Tuesday, July 10, 2007

Most of the time things in Mozambique take significantly longer to get done than the same task would in the States. I have learned to accept this, usually with a chuckle.

This week our internet is down. There is no specific reason for this, it just is. I am in Beira today to pick up two people from Hands at Work who will spend 5 days here and am enjoying a few minutes at an internet cafe. Our Toyota is quite dirty so I thought it would be nice to spruce it up a bit. At the petrol station when I place my inquiry, the attendant asked if perhaps I could return in the morning for a wash. Poor Suzie will have to stay dirty I am afraid.

Thursday, July 05, 2007

Glimpse of Home Visits

You have heard me refer again and again over the past year to making home visits. In case you have ever wondered what that means or what the homes look like that we actually visit, here are a few pictures. You can clearly see that I am blessed with an amazing job. As for the hat, well, it is cold now... and I like it:).

Monday, July 02, 2007

Real Life

With both arms locked around my waist and her head in my chest she screamed in agony. Her body had been rejecting the 3-month-old life inside her for several hours, and now she was forced to lay still on a cold metal table while the nurse scraped out the inside of her womb with nothing to dull the pain. Sarah stood at her head, speaking softly to her and, because I know the look she gets in her eyes, praying for the girl. Sarah is always praying, everywhere she goes.

Our Mondays are spent in the local Gondola hospital, helping where we can and mostly just building relationships and finding out firsthand what life is like for a Mozambiquan. We don't know the circumstances behind this young woman's miscarriage. What we do know is that a common method of abortion in this area is to drink a homemade poison which rejects the fetus. However, it doesn't do the job completely, and this is not the first woman we have seen in unbelievable pain on the metal table.
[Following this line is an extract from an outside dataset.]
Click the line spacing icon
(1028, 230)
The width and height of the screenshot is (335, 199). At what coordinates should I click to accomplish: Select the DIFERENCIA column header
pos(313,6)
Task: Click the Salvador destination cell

As the nurse scrapes she yells out in Portuguese, "STOP!" "It hurts so bad!" "Let me rest a minute!" "Enough, I can't take it anymore!" We grit our teeth and want to flee from this awful sight, but cannot will ourselves to do so. As often happens, I find myself wondering about the baby and grieving its death. For a split second I am angry, until compassion finds its way back. I do not know what life has held for this 19-year-old. I can hear her screams, and feel that perhaps they stem from much more than just this current agony.

We move then, from maternity to patient wards. Our first stop was to see the children. There were five of them, all severly malnourished with puffy ankles and skin peeling off like tissue paper. They were with their mothers, who we chatted with for quite some time. One little girl's name was Emma, and I was drawn to her. Perhaps it was her eyes which held me... the empty look in them. Or perhaps it was because my lifelong dearest friend's name is Emma, and I yearned for the joy she has to also be given to this little one who shares her name. Regardless of cause, she touched my heart.
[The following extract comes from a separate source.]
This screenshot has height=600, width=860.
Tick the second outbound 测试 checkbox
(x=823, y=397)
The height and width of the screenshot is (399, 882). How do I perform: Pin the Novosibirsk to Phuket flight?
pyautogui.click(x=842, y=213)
After conversation and before prayer Sarah suggested we sing. As we did so, the most wonderful thing happened! Sweet little Emma sat up on her bed, grinned from ear to ear, and began to clap. No photograph can ever be taken of moments as sacred as this one, but the sight will never leave my mind as long as I live. At least, I pray that God will not allow me to forget.
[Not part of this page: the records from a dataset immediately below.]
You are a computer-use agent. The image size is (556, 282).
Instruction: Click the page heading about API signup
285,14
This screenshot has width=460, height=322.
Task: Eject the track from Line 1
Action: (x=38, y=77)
What I have seen and heard I share now with you. The young girl needs youto hear her screaming, and little Emma needs you to see her smiling and clapping to the melody of a simple song. Of all the myriads of things I wade through when thinking about what God has taught me while being in Africa, one thing soars high above many others. Africa has a face and a voice to me now. There are many appalling statistics to be found about Africa, and all of them are helpful to put into perspective what we are dealing with. But they don't give us a face or a voice... humanity is what we can relate to because we ourselves are human. As children of God we are called to love our neighbor, and with transportation being what it is the African people certainly qualify. We can make a difference, one person at a time, if we will.